» ENUNCIADO DA TAREFA
Com base no texto apresentado, explique por que razão os habitantes do distrito de Setúbal tomaram nota do novo anúncio do governo no Barreiro "com relativa sensação de déjà-vu". Responda em uma a três frases.

Mais recentemente, em 2017, o actual primeiro-ministro veio ao Barreiro reunir-se com autarcas do Barreiro, Almada e Seixal, numa viagem mediática (pois claro) dedicada a explorar o potencial do Arco Ribeirinho Sul. E, em 2019, numa também mediática visita do primeiro-ministro e do governo socialista, que percorreu Mafra até ao Barreiro em transportes públicos para anunciar um enorme investimento em dez novos navios para atravessar o Tejo. Os tais que vieram agora, mas sem baterias, recordam-se? Também em Fevereiro de 2019, o Governo inaugurou uma unidade depuradora de bivalves que, praticamente cinco anos depois, não existe além do papel.

Isto para não falar das restantes promessas dos executivos socialistas locais, que no Barreiro, por exemplo, incluíam uma roda gigante panorâmica (que seria uma espécie de London Eye a sul do Tejo), com parque temático de piscina de ondas, ou um pavilhão multiusos para fins culturais e desportivos. Aqui como a nível do Governo, não existe qualquer vestígio palpável destas intenções ou promessas.

Foi, portanto, com relativa sensação de déjà-vu que, esta semana, os habitantes do distrito de Setúbal tomaram nota de mais uma acção política do governo socialista no Barreiro, com marca emotiva de comunicação Governo + Próximo, e que vem com o anúncio de um caderno de encargos de investimento estrutural que promete um pacote de investimentos nunca visto na península de Setúbal, e com muito enfoque no Barreiro. Duas pontes e uma aposta cirúrgica no “potencial” do município do Barreiro. Ou seja, agora é que vai ser em grande... outra vez.

» CONJUNTO DE REGISTOS
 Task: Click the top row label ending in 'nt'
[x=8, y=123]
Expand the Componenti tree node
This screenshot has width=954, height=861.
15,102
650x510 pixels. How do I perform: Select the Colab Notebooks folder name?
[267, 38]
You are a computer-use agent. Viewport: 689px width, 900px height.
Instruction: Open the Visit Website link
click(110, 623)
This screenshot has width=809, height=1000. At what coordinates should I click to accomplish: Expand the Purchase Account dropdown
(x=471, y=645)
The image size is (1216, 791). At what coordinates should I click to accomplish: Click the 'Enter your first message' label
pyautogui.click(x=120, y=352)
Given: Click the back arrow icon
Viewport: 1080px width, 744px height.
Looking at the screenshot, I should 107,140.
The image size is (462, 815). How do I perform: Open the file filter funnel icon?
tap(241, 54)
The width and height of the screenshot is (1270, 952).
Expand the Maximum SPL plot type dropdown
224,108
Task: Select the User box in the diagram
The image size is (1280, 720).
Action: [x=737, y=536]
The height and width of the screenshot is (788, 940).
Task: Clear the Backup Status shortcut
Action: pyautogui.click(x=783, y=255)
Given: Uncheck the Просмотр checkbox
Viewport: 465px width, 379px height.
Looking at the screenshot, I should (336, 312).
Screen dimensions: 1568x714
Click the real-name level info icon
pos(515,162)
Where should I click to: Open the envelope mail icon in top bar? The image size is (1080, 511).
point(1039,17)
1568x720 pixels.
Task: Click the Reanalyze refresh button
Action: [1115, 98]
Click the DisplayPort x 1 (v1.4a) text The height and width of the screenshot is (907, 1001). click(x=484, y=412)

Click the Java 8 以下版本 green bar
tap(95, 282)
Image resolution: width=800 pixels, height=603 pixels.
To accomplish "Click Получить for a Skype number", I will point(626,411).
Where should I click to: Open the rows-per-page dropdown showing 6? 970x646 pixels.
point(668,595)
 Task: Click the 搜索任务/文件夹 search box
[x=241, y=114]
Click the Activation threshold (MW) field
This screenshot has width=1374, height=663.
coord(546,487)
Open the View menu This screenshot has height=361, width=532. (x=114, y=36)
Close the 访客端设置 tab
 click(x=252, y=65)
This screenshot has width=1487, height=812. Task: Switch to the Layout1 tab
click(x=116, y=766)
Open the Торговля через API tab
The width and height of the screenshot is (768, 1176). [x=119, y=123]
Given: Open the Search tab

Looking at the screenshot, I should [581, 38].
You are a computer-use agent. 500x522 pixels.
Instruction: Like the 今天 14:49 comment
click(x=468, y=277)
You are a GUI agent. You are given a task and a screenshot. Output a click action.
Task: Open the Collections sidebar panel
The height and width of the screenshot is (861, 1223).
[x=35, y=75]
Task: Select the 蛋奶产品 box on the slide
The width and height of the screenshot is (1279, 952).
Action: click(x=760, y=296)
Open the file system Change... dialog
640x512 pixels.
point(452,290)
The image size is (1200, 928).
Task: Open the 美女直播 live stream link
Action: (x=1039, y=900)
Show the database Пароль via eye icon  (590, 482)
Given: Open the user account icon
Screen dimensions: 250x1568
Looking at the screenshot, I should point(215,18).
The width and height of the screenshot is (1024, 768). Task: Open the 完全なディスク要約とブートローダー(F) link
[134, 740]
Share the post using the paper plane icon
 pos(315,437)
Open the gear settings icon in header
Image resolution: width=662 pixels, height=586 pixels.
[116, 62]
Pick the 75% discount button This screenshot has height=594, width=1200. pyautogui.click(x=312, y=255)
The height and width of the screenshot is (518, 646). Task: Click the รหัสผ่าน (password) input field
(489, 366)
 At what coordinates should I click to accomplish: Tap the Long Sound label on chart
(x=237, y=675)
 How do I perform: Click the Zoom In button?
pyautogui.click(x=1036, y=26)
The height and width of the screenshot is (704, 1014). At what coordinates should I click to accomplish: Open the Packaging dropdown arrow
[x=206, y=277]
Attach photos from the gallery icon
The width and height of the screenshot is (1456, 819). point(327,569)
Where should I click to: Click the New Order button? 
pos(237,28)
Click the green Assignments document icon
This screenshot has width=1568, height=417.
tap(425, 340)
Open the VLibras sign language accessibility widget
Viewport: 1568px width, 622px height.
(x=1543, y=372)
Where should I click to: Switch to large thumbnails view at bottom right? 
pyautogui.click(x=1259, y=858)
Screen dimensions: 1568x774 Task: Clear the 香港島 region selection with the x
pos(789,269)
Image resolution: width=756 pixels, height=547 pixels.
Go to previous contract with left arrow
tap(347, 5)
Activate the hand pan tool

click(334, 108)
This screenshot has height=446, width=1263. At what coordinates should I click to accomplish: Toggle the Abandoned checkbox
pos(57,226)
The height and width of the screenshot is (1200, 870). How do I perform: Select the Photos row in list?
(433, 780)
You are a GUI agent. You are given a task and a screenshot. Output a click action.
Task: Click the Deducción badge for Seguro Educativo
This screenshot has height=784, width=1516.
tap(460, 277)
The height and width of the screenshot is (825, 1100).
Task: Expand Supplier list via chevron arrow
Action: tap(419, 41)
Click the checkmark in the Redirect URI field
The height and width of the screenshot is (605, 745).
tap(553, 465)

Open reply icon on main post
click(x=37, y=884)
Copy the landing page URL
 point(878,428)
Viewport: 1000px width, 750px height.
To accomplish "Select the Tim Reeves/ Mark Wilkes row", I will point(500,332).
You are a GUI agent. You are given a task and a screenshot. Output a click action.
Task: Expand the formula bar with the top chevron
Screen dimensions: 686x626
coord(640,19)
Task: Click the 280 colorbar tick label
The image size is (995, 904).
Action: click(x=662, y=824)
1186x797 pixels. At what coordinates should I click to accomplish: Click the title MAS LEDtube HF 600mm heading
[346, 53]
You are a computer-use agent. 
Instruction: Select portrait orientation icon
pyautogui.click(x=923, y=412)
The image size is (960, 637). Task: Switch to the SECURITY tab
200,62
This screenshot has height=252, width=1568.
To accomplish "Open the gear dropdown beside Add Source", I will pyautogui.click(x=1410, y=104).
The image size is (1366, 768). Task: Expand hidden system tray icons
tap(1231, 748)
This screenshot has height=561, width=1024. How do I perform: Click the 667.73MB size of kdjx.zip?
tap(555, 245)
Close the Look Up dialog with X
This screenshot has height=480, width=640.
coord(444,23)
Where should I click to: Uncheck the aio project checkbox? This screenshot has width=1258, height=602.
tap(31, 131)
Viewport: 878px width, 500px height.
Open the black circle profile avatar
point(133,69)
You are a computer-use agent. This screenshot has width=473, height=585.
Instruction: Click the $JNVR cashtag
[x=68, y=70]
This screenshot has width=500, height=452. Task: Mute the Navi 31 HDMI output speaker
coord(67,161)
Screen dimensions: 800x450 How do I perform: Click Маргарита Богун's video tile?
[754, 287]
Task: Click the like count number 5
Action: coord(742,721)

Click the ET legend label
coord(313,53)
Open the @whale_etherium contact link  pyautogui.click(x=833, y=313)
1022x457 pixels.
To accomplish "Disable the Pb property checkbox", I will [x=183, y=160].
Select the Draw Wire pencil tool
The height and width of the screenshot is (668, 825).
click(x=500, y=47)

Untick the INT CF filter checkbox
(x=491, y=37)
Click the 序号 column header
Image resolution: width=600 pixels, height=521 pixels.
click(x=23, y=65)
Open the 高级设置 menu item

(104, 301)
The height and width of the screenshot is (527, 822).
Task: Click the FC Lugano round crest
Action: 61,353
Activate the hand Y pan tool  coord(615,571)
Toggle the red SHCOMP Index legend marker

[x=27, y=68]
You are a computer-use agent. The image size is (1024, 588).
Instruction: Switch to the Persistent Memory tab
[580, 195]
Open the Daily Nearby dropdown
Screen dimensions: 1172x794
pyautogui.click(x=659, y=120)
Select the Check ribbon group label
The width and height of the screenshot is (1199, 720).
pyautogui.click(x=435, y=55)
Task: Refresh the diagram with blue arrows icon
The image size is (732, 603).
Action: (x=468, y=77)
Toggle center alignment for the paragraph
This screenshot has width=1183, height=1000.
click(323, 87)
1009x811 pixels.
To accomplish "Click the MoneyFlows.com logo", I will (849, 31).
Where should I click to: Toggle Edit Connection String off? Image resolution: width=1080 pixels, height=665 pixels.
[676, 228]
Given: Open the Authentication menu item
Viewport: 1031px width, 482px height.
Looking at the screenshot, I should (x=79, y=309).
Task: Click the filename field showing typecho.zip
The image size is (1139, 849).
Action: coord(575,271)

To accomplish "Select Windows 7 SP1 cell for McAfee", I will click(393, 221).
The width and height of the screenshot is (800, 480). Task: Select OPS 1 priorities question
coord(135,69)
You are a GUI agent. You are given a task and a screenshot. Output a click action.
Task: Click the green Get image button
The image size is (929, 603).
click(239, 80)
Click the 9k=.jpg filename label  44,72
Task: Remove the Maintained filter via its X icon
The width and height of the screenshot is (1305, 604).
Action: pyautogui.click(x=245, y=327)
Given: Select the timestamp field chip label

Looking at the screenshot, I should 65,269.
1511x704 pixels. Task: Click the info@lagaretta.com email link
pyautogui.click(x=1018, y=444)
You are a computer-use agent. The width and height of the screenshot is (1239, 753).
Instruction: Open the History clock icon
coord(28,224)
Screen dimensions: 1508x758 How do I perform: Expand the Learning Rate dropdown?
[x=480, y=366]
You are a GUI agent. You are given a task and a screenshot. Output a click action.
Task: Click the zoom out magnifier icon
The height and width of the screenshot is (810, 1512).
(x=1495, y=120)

» RESPOSTA À TAREFA
Anteriormente já tinha havido visitas e anúncios mediáticos do Governo: a reunião de 2017 sobre o Arco Ribeirinho Sul, o anúncio de dez novos navios em 2019 (que chegaram sem baterias) e uma unidade depuradora de bivalves inaugurada em fevereiro de 2019 que só existe no papel. Os executivos socialistas locais também tinham prometido uma roda gigante panorâmica com parque temático e um pavilhão multiusos, e de nenhuma destas intenções ou promessas existe qualquer vestígio palpável.